🚀 Just wrapped: ESA-funded project SoC-HEALTH2 – Hierarchical Health Management in Heterogeneous Systems 🎯
We're excited to announce the successful completion of SoC-HEALTH2, a continuation of our earlier ESA GSTP/EXPRO+ activity that originally introduced the On-Chip Fault Management (OCFM) architecture that enabled both a) instant fault detection isolation and recovery (FDIR) and b) data collection for prognostics in multicore CPU subsystems. The OCFM framework is capable to collect and process data from hundreds of on-chip sensors and checkers in real time, as well as adaptively reschedule tasks across CPU cores w.r.t. the system health status.
With current SoC-HEALTH2, we’ve significantly expanded OCFM’s capabilities beyond multicore CPUs – towards FPGA SoCs – targeting earth observation, telecom and rover mission profiles based on COTS FPGAs primarily in the New Space segment. The OCFM framework has been successfully implemented and verified on Versal and Zynq Ultrascale+ FPGA SoCs following rigorous ECSS standards.
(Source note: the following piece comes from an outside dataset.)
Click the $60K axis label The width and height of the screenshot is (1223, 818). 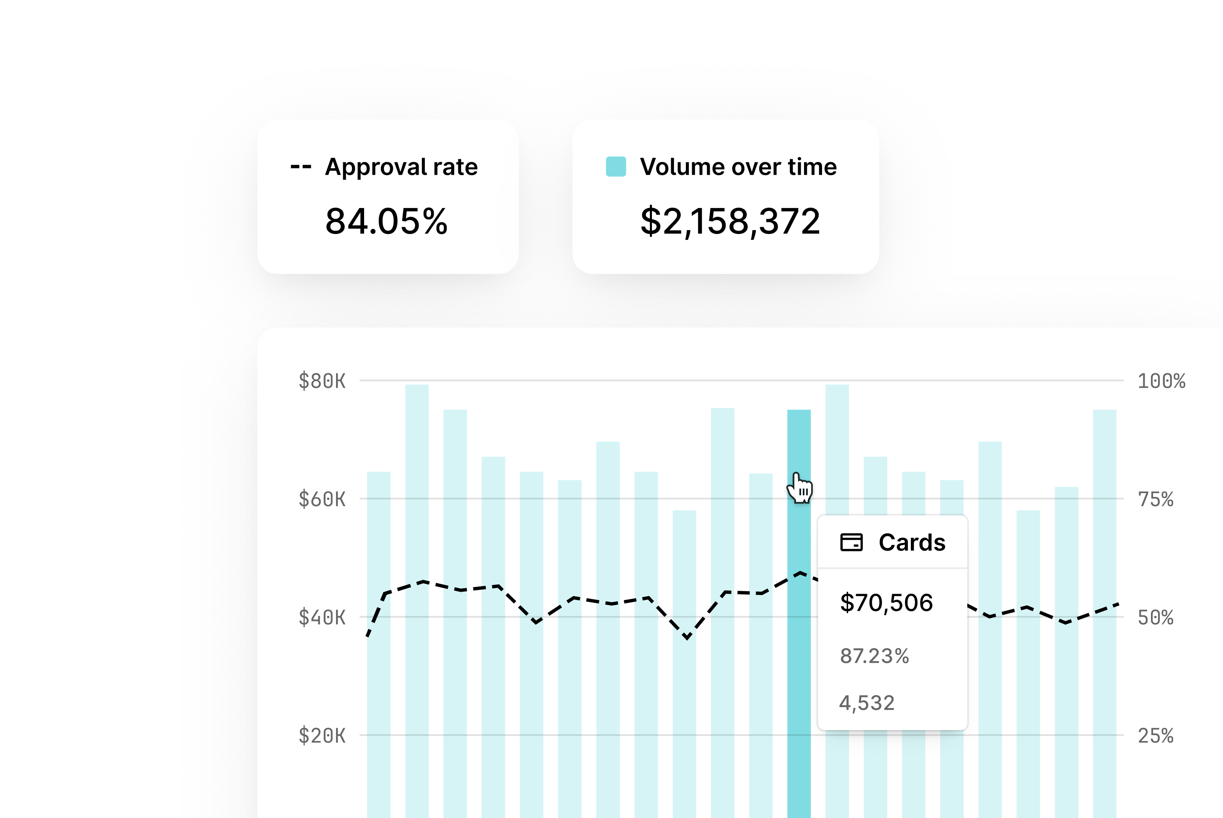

The developed demonstrator supports the standard PUS/CCSDS telemetry protocol and employs an image recognition DNN accelerator demo payload. Customization via open API and extensions (3rd-party libraries) to adapt the OCFM framework for mission-specific FDIR goals is supported.
Health manager functions from the requirements and validation standpoints have been analyzed using FMEA/FMECA and fault injection campaigns. The radiation hardening of health management functions has been achieved by using block-level and distributed TMR in hardware (FPGA logic) and dual lock-step execution for the software components running on FPGA-SoC’s CPU cores (R cores working in lock-step as a safety island).